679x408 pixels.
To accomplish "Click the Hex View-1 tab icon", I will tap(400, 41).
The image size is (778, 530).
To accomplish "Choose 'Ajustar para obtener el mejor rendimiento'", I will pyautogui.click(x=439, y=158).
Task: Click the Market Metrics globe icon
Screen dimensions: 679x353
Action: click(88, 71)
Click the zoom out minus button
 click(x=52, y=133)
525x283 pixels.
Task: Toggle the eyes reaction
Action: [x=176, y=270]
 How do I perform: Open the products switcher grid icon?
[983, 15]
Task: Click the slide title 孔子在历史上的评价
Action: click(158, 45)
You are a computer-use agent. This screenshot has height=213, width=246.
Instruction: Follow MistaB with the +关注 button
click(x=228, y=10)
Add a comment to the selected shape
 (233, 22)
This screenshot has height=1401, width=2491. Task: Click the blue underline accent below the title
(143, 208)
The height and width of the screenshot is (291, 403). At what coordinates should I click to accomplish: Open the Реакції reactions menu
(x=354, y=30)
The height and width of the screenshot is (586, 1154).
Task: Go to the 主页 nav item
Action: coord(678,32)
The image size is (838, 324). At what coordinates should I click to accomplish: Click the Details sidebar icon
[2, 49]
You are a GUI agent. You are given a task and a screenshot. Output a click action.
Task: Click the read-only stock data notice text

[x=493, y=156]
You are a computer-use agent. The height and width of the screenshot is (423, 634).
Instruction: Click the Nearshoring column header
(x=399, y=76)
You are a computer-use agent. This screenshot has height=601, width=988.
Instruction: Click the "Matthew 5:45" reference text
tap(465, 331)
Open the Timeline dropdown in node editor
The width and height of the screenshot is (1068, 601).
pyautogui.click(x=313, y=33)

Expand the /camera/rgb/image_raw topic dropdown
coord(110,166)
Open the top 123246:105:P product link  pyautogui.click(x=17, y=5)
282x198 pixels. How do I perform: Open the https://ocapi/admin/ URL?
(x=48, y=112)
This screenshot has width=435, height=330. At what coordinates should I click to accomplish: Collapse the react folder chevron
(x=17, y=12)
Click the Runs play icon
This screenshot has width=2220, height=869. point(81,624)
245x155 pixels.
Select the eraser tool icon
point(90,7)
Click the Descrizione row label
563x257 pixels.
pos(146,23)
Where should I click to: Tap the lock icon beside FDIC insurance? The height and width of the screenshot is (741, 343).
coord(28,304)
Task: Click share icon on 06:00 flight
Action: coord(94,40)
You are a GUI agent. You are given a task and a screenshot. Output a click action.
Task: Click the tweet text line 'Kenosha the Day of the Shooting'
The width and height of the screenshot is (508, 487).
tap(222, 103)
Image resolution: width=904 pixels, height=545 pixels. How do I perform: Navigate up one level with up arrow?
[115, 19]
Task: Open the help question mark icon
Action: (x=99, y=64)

* * *

Problem description:
Wherever the string "computer" occurs in the entries, copy that whole line.

Response:
You are a computer-use agent. This screenshot has height=213, width=246.
You are a computer-use agent. The height and width of the screenshot is (423, 634).
You are a computer-use agent. This screenshot has height=601, width=988.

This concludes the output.